The Pope asserted that “there is not enough desire for peace. War is terrible and we must shout this out. That’s why I published a book with Solferino”, a publishing house associated with the Corriere della Sera. The book’s subtitle is The courage to build peace. “When I met Orban”, the Holy Father continued, “he told me that the Russians have a plan, that on 9 May everything will end. I hope so. That would explain the speed of the escalation of these days. Because now it’s not just the Donbas, it’s Crimea, it’s Odessa, it’s taking away the Black Sea port from Ukraine, it’s everything. I am pessimistic, but we must make every possible gesture to stop the war”.
The focus then shifted to Italy, which according to the Pontiff, “is doing good work. The relationship with Mario Draghi is good, very good. Already in the past, when he was at the European Central Bank, I had asked him for advice. He is a direct and simple person. I admired Giorgio Napolitano, who is great, and now I have high regard for Sergio Mattarella. I gave great respect for Emma Bonino. I do not share her ideas, but she knows Africa better than anyone here. To this woman I say, ‘chapeau’”.
And regarding changes in the Italian Church, Pope Francis commented: “I have often found a pre-conciliar mentality disguised as a conciliar one. In countries like Latin America and Africa it was easier. It’s more difficult in Italy. There are good priests, good parish priests, good nuns, good lay people. For example, one of the things I’m trying to do to renew the Italian Church is not to replace the bishops too often. Cardinal Gantin used to say that a bishop is a Spouse of the Church, every bishop is a Spouse of the Church until his death. When there is a habit it is good. That’s why I try to appoint priests, as I have done in Genoa, in Turin, in Calabria. I believe this is the path of renewal for the Italian Church. Now at the next assembly the new President of the Italian Bishops’ Conference ( cei ) will be chosen; I’m trying to find someone who is willing to make significant changes. Personally, I would prefer it to be a Cardinal, someone authoritative. And that he would have the possibility of choosing the secretary; that he can say, ‘I want to work with this person’”. Maybe that’s why the Holy Father’s last thought was for the late Jesuit Cardinal Carlo Maria Martini. He was the Archbishop of Milan from 1979 to 2002, and died in 2012. Pope Francis reread a “perfect” article written by Martini after 11 September 2001 on terrorism and war. “It is so relevant today that I asked that it be reprinted on the daily L’Osservatore Romano”. He encouraged newspapers to continue “to investigate reality, to narrate it. It is a service to the country for which I will always thank you”, he concluded.

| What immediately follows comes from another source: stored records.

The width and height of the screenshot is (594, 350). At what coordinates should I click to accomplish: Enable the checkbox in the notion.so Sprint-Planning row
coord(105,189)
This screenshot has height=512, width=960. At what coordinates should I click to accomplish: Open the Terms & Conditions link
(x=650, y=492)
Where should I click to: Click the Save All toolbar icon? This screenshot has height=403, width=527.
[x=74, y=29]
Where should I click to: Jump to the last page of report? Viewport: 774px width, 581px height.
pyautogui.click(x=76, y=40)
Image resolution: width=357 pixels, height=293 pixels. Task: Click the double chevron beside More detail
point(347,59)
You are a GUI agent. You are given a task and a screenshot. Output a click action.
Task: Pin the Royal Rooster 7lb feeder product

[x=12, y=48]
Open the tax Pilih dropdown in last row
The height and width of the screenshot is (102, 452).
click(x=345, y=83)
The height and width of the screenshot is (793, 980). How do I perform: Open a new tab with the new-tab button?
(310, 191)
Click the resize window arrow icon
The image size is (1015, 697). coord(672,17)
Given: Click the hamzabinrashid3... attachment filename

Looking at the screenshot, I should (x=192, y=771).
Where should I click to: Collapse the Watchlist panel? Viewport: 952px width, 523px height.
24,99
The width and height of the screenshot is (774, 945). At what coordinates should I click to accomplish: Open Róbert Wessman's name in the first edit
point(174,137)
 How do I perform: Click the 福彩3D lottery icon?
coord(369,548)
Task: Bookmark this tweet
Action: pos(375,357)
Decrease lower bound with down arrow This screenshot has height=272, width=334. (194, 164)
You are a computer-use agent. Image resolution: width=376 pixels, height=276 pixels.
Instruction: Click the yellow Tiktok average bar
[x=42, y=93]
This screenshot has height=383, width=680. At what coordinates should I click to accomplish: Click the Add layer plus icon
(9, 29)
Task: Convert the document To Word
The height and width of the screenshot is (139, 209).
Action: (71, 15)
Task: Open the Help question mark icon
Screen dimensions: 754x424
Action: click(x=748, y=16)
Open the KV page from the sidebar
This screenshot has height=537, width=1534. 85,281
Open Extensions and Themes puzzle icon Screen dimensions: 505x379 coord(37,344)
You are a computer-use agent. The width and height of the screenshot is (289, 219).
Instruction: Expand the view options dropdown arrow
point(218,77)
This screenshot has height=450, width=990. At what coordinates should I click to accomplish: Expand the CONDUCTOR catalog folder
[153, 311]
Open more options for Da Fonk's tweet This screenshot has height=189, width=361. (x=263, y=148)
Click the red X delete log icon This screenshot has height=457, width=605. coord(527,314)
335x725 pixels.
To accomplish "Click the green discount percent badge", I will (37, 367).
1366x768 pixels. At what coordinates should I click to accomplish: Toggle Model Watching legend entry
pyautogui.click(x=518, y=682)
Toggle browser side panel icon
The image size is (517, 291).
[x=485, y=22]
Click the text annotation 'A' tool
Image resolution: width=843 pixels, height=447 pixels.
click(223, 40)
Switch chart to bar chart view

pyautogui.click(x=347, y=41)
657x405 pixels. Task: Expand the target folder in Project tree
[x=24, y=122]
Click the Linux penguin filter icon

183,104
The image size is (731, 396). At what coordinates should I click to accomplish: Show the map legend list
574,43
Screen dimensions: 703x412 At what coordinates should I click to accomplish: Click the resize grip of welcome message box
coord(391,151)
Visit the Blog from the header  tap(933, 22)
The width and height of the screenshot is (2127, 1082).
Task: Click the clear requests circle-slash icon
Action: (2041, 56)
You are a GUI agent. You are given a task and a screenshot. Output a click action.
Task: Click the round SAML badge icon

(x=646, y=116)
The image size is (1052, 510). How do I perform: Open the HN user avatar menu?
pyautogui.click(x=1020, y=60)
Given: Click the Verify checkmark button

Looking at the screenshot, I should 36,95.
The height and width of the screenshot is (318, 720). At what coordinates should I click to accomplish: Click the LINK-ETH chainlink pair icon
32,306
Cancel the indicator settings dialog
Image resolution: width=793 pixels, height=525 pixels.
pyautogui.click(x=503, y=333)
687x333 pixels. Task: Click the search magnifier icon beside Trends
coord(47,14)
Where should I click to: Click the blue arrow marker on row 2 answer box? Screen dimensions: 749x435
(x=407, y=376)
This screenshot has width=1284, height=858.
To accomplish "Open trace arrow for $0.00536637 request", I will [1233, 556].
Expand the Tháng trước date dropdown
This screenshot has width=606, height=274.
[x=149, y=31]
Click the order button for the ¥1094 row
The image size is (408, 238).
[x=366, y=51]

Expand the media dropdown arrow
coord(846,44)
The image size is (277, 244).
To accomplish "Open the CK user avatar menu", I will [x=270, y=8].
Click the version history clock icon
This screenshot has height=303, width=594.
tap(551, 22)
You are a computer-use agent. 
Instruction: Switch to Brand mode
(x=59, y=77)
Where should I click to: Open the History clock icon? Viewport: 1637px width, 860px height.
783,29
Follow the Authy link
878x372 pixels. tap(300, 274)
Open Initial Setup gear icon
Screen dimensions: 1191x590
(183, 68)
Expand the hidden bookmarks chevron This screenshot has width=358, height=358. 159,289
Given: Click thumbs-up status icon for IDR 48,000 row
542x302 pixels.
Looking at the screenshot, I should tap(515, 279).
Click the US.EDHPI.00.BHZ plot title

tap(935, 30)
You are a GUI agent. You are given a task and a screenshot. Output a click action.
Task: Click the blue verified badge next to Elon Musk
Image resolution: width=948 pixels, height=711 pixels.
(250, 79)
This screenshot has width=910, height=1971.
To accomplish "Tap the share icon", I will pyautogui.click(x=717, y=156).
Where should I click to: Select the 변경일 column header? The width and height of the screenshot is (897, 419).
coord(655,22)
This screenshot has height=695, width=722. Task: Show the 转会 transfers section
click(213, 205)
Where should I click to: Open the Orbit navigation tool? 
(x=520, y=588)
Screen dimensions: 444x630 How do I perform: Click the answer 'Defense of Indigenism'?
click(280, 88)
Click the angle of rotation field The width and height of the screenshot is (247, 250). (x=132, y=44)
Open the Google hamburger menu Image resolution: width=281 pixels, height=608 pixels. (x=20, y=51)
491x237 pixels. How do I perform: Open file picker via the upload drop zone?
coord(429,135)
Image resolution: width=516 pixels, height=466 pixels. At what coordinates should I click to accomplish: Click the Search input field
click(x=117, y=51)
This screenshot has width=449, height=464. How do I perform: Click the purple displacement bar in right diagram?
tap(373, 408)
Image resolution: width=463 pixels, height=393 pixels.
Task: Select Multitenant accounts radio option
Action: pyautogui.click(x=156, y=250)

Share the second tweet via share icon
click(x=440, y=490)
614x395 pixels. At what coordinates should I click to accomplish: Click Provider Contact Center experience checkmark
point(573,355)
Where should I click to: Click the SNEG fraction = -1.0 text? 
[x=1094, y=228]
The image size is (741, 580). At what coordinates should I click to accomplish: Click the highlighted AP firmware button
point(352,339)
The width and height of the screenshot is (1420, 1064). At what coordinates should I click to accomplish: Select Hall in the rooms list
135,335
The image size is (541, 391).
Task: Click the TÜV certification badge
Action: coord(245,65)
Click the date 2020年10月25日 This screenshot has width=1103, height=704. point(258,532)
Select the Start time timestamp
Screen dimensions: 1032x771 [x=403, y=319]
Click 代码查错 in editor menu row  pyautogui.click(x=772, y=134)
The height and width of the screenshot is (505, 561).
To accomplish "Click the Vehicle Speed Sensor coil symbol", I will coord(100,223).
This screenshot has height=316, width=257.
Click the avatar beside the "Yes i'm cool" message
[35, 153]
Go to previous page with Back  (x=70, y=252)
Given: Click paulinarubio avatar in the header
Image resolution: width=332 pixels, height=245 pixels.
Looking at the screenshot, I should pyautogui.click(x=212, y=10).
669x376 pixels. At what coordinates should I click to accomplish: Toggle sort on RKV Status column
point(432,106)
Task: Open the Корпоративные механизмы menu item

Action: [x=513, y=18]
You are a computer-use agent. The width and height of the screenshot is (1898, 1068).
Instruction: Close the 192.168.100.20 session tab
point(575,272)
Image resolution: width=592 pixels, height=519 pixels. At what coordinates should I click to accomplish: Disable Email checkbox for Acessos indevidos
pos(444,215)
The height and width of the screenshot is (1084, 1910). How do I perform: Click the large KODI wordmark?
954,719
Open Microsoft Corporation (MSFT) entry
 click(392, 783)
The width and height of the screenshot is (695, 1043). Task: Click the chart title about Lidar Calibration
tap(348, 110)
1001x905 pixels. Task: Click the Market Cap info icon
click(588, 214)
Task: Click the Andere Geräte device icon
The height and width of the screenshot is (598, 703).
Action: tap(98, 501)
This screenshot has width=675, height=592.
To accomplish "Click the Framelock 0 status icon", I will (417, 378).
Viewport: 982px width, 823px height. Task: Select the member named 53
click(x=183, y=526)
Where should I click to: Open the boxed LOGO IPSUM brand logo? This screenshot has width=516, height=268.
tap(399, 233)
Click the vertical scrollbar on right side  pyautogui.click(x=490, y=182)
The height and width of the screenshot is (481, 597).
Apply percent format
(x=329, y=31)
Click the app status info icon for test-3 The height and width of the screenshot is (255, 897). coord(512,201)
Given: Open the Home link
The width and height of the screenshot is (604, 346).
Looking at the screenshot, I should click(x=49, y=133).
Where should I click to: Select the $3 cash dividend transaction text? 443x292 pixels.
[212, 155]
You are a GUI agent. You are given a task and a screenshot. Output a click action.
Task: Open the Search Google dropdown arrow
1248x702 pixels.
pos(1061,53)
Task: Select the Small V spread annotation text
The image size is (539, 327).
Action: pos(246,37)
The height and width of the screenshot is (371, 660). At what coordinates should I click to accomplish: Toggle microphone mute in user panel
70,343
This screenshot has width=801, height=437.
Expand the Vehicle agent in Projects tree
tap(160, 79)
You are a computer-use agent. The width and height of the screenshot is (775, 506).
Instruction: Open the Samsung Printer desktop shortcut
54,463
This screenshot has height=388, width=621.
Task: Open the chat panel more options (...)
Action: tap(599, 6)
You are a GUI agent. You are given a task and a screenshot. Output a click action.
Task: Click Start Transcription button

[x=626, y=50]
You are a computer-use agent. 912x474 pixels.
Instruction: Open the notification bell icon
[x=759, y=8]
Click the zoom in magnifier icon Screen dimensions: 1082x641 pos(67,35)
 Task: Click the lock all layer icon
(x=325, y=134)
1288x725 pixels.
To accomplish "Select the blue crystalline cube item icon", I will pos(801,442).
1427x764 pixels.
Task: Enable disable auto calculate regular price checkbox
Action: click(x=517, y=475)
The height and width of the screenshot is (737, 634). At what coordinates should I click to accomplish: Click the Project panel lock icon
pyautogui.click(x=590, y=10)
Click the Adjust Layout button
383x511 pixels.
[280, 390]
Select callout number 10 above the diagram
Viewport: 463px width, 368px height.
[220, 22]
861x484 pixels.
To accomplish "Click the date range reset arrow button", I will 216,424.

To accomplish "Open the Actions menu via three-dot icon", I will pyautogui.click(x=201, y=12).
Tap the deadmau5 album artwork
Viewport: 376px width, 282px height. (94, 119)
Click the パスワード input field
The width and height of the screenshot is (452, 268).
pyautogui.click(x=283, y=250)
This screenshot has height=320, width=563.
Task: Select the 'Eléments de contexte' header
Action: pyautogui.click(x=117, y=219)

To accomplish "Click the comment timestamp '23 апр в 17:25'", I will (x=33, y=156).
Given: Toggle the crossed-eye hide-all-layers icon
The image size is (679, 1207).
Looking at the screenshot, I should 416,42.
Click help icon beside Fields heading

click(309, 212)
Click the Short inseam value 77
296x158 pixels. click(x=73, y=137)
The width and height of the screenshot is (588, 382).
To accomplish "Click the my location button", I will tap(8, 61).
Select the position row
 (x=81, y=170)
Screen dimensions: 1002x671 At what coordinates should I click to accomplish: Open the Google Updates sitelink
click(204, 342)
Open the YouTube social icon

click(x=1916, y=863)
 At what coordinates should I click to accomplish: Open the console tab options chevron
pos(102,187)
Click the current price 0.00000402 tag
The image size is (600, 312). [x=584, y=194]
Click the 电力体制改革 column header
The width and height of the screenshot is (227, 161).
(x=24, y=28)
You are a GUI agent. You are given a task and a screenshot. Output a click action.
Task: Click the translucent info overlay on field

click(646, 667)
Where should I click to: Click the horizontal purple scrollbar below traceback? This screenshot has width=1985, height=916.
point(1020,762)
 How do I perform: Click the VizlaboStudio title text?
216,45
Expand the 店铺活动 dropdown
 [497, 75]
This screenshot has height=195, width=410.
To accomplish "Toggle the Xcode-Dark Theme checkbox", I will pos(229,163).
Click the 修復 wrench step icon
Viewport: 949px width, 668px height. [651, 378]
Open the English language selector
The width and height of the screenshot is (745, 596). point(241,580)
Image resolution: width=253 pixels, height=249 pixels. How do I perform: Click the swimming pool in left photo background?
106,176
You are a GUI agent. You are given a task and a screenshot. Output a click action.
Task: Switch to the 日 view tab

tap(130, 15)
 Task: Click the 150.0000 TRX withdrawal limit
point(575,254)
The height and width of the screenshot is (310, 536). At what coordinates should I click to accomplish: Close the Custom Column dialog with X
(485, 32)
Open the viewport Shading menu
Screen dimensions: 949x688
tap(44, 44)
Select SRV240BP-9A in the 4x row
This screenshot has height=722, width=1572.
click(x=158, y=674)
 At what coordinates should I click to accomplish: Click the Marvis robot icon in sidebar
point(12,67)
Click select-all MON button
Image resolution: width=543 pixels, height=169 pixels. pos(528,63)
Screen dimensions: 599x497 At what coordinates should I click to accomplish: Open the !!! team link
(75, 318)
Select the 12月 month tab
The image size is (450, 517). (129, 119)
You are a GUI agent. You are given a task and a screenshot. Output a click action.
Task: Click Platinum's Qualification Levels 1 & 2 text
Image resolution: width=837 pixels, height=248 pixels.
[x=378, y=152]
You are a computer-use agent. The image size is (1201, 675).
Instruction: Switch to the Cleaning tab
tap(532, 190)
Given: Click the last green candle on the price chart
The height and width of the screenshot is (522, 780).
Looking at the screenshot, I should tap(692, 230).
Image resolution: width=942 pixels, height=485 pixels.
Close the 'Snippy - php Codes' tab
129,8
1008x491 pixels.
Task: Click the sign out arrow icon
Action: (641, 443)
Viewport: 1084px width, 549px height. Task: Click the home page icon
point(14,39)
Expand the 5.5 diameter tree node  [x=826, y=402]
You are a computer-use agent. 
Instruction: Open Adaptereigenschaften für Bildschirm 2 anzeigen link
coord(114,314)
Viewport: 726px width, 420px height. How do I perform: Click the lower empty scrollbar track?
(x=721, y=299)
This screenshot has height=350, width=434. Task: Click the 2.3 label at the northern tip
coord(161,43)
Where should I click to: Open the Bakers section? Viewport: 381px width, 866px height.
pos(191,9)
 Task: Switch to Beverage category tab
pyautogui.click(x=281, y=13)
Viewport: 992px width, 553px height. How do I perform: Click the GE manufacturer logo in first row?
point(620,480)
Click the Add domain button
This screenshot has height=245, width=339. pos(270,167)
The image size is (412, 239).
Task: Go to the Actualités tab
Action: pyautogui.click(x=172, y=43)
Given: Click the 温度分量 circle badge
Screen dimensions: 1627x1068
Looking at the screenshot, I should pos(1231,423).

The interview began with a phrase that, unfortunately, has come up a lot in recent days: “Forgive me if I cannot stand to greet you, the doctors told me I have to remain seated because of my knee,” he said, explaining: “I have a torn ligament; I will have an operation with the infiltrations, and we will see. I’ve been like this for some time, I can’t walk. There was a time when popes moved around on the gestatorial chair. A little bit of pain, of humiliation are also necessary”.